------ 本文

テレビ番組で「はちみつが健康によい」
コロナの効果は「エビデンスなし」

 二つ目の原因は、テレビ番組ではちみつが大々的に取り上げられた影響だ。3月10日、ある民放の番組で、「はちみつは健康に良い」といった趣旨の内容が放送された。

 これが新型コロナ騒動に伴う健康意識の高まりで、「はちみつが新型コロナウイルス撃退に効く」という誤ったイメージが流布されたのだ。「テレビ番組の放映直後、売り場からはちみつが消えた」(大手小売りはちみつ売り場担当者)と振り返る。

 しかし、新型コロナウイルスに対するはちみつの効果について、「健康に及ぼすはちみつの効果効能については、弊社の見解はない」(加藤美蜂園担当者)、「新型コロナに対応するエビデンスは現状ない」(山田養蜂場担当者)と、はちみつメーカーは明確に否定する。

「コロナに効果がある」という広告が出現
消費者庁は改善要請や注意喚起を促す

 消費者庁によれば、コロナに対する効果を検証した研究は存在しない。それでも、「はちみつがコロナウイルスに効く」といった根拠のない内容を標榜する例が、インターネット上で後を絶たないという。

 はちみつに限らず、ビタミンDや青汁などをはじめ、健康食品を中心に「新型コロナウイルスに効く」といった趣旨の悪質な広告が続出している。

 一部の悪質な業者は、人々のコロナへの恐怖心を商品の販売促進に活用しようとしている。しかしはちみつをはじめ、新型コロナウイルスに効果がある食品は存在しないのが現状だ。

 こうしたうたい文句について、景品表示法や健康増進法に違反する可能性があるとして、消費者庁では改善要請と注意喚起を行っている。

「コロナに効く」というキャッチコピーに踊らされることなく、「三密」を避ける、手洗いをするといった基本動作の徹底で、新型コロナウイルスから身を守りたい。

------------

課題 →
はちみつと新型コロナの記事の「テレビ番組で「はちみつが健康によい」」から「ット上で後を絶たないという。」までを、「民放」を「地方局」に置き換えて書き直してください。

------ 与えられたデータ

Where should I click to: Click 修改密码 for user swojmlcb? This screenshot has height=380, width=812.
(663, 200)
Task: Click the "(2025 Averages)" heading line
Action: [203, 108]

------------

模範解答 →
テレビ番組で「はちみつが健康によい」
コロナの効果は「エビデンスなし」

 二つ目の原因は、テレビ番組ではちみつが大々的に取り上げられた影響だ。3月10日、ある地方局の番組で、「はちみつは健康に良い」といった趣旨の内容が放送された。

 これが新型コロナ騒動に伴う健康意識の高まりで、「はちみつが新型コロナウイルス撃退に効く」という誤ったイメージが流布されたのだ。「テレビ番組の放映直後、売り場からはちみつが消えた」(大手小売りはちみつ売り場担当者)と振り返る。

 しかし、新型コロナウイルスに対するはちみつの効果について、「健康に及ぼすはちみつの効果効能については、弊社の見解はない」(加藤美蜂園担当者)、「新型コロナに対応するエビデンスは現状ない」(山田養蜂場担当者)と、はちみつメーカーは明確に否定する。

「コロナに効果がある」という広告が出現
消費者庁は改善要請や注意喚起を促す

 消費者庁によれば、コロナに対する効果を検証した研究は存在しない。それでも、「はちみつがコロナウイルスに効く」といった根拠のない内容を標榜する例が、インターネット上で後を絶たないという。